I have made a first approach for publishing localization in ECEF (ROS1/ROS2). Beware, since I have no ground-truth for reference it is still untested and unconfirmed. I am happy about any feedback.

Jad-Tawil commented 1 year ago

Looks great, will test and provide you a bagfile for your reference!

Jad-Tawil commented 1 year ago

Hey Thomas,

It seems line the Angular velocity field in the localization message is never filled. That seems odd! What would be the reason?

Jad-Tawil commented 1 year ago

I see that it is not available in the INSNavCart/Geod messages, but that information is available in the AttEuler block. Is it possible to use the AttEuler to fill the localization message twist.angular?

Jad-Tawil commented 1 year ago

I will share the bagfile collected for a relatively straight motion, for your review. https://drive.google.com/file/d/1sRUse80yVmzD-Tt39ZihAd7uLzIGNmp7/view?usp=share_link

Jad-Tawil commented 1 year ago

Hey Thomas,

This is the localization_ecef topic visualized (from the previous bagfile). I subtracted the first pose from all subsequent poses so that it is easily viewable in RVIZ.

localization_ECEF

ECEF is not locally tangential, so the robot trajectory looks erroneous when visualized.

We will need the XYZ to be expressed in ENU or NED (orientation already is), so that it can be used practical in our system.

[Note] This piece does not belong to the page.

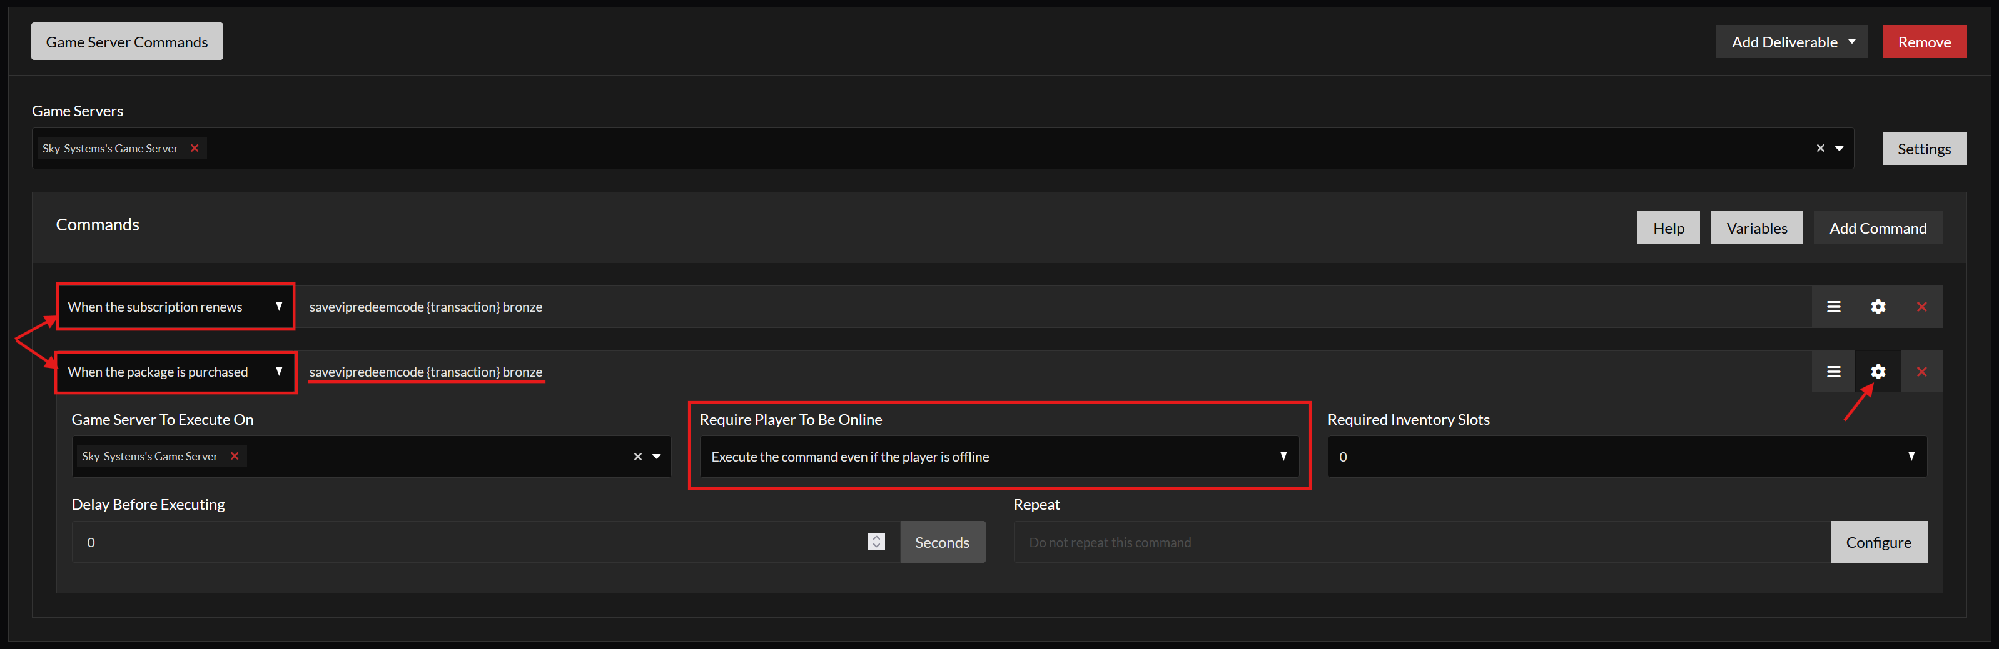Click the red Remove button
This screenshot has width=1999, height=649.
tap(1924, 42)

In order to get the position in ENU (or NED) from ECEF, we need the ECEF position of the base station. Perhaps the BaseVectorGeod or BaseVectorCart can be used, since they contain the base station position w.r.t. the main antenna in ENU and ECEF coordinates respectively.

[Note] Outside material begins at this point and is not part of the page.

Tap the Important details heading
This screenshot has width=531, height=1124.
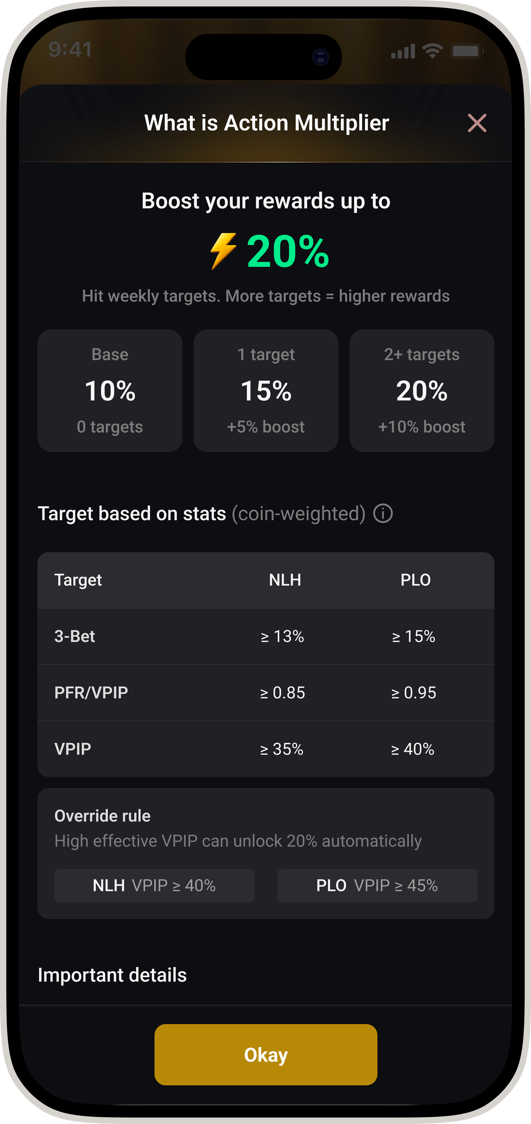click(x=112, y=975)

Would be great to have localization_enu / or localization_ned (depending on ROS axis true or false)!

thomasemter commented 1 year ago

I see that it is not available in the INSNavCart/Geod messages, but that information is available in the AttEuler block. Is it possible to use the AttEuler to fill the localization message twist.angular?

Angular velocities are just not in any SBF block. AttEuler only contains the angles from dual-antenna GNSS measurements.

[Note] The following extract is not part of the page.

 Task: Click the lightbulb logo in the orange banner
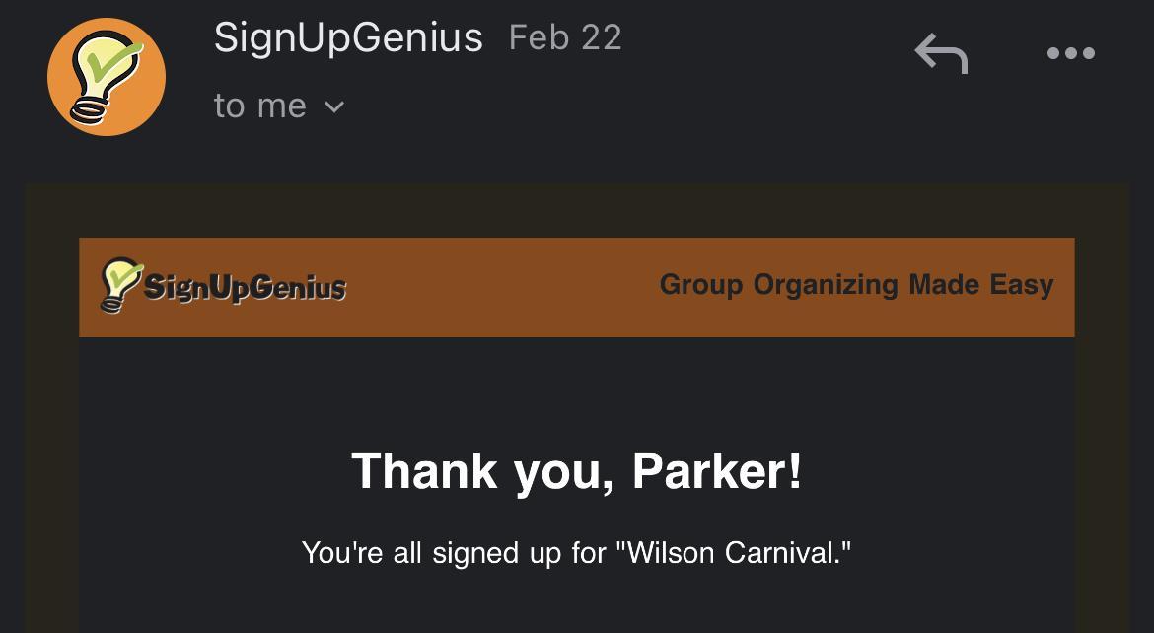click(x=121, y=285)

thomasemter commented 1 year ago

Hey Jad,

Thank you so much for sharing your collected data. Although ECEF is not locally tangential, the robot's attitude should still align with the trajectory. Looking at your data I have found an error in the code already which might explain this: to calculate the transformations I accidentally converted latitude and longitude from deg to rad although the are already in rad, d'oh. If it is not too much trouble it would be great if you could try again with the fixed code.

The driver provides a localization in ENU/NED (topic localization), namely in UTM. But I am not sure if this is exactly what you want since it is a projection. A localization frame is always only locally tangential in its origin. So, if this is suitable will depend on what you exactly want to achieve.

Btw. I found a block with the position of the base station in ECEF in the firmware refence manual (#5949 BaseStation). Maybe this is what you are searching for?